Observation data Epoch J2000 Equinox ICRS
- Constellation: Sagittarius
- Right ascension: 17^{h} 45^{m} 40.04^{s}
- Declination: −29° 00′ 28.1″

Characteristics
- Spectral type: MSP

Astrometry
- Distance: 28,017 - 36,954 ly (8,590 - 11,330 pc)

Details
- Rotation: 8.196531 ms
- Other designations: Breakthrough Listen Pulsar, BLPSR

= Breakthrough Listen Pulsar =

Millisecond pulsar candidate in the constellation Sagittarius

Breakthrough Listen Pulsar (also known as BLPSR) is a candidate millisecond pulsar located in close proximity to the Galactic Center of the Milky Way. It was discovered in early 2026 as part of the Breakthrough Listen project, which aims to search for extraterrestrial intelligence and explore extreme astrophysical environments. If the object's existence is confirmed, it will become the first known millisecond pulsar in the Galactic Center.

== Discovery ==
The pulsar was discovered as a result of processing data obtained during the Breakthrough Listen Galactic Center Survey. The initial observational data were collected by the 100-meter Green Bank Telescope in the radio spectrum at L-band frequencies (around 1.5 GHz). Astronomers conducted a continuous 20-hour observation session focused on the dynamic center of the Galaxy.

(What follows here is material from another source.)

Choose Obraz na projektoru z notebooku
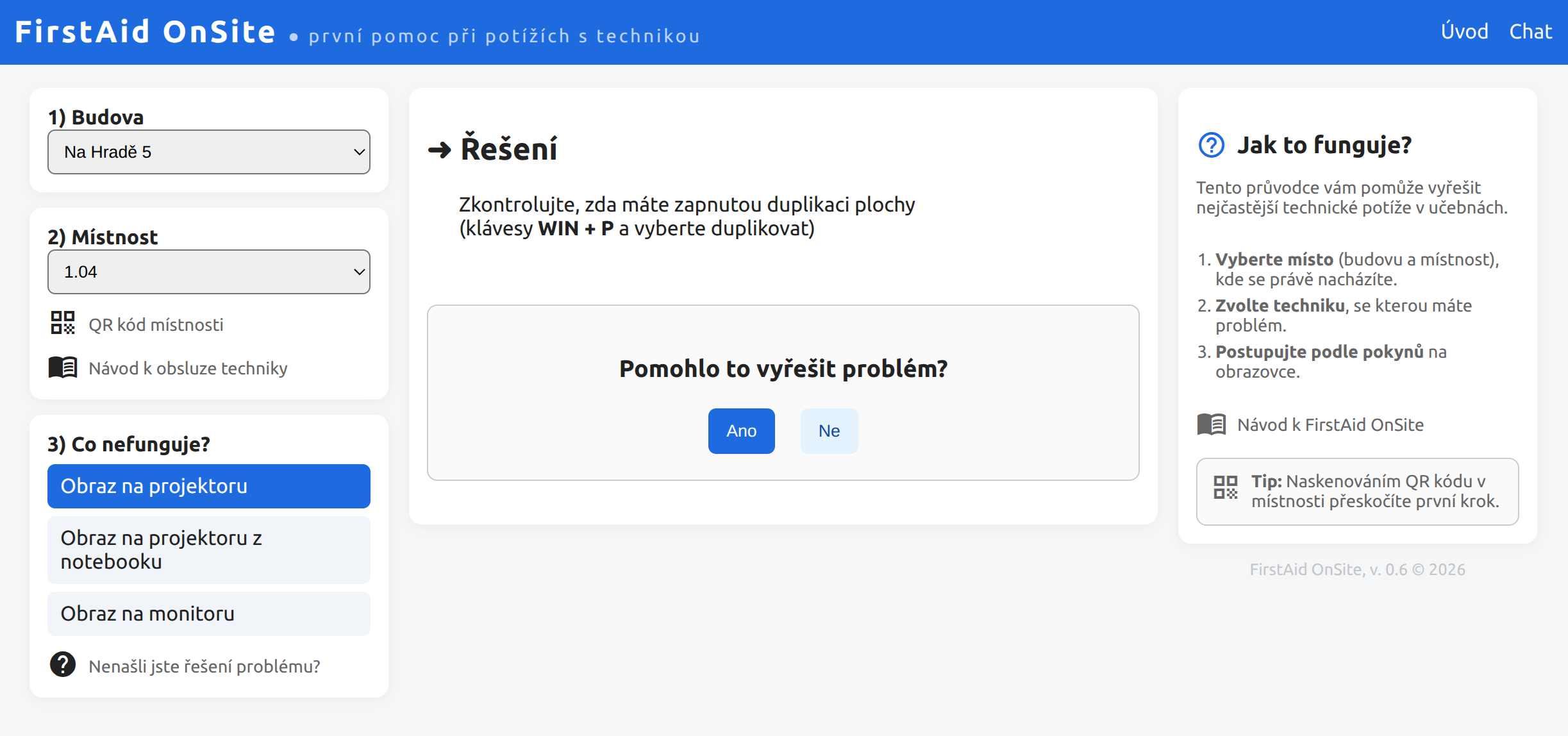The width and height of the screenshot is (1568, 736). [209, 549]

Due to the high density of interstellar gas and dust in the direction of Sagittarius A*, the search for periodic signals required the application of specialized dedispersion algorithms to compensate for the delay of radio waves in the interstellar plasma. The signal showed an extremely high measure of dispersion of the order of 2775 pc/cm³, confirming its location in the deep layers of the galactic nucleus. The analysis of the data arrays was performed by an international team of researchers. In February 2026, a team led by astrophysicist Karen Perez completed the computer processing and verification of the waveform profile. The candidate's pulsation period was 8.19 milliseconds, corresponding to approximately 122 rotations per second. The results of the discovery and a detailed analysis of the candidate's characteristics were officially published in the peer-reviewed scientific journal The Astrophysical Journal.

== Distance ==
The precise distance to BLPSR is not definitively determined due to the inhomogeneity of the interstellar plasma, which affects data interpretation. Estimates derived from two major three-dimensional models of the Galaxy's electron density vary significantly.

According to the NE2001 model, the distance is 8.59 kpc, approximately 28,017 light-years. This figure suggests the object is located within the Galactic Center of the Milky Way.

According to the YMW16 model, the distance is estimated at 11.33 kpc, about 36,954 light-years. This number places the candidate beyond the dynamic center, on the far side of the galactic disk.

Astronomers use both values to denote the upper and lower bounds of the possible distance to the object.

== Current Status ==
At present, BLPSR is officially classified solely as a candidate. The statistical significance of the folded signal profile is at a relatively low level, around 3σ. During a 20-hour observation session, the candidate's radio emission gradually faded, which could indicate either internal physical processes within the pulsar, or fluctuations in the interstellar medium, or instrumental noise.

The observational data has been made publicly available for independent analysis by the global astronomical community. Confirmation or refutation of the object's nature is expected after subsequent monitoring sessions, including those using next-generation radio telescope systems under construction, such as the Square Kilometre Array.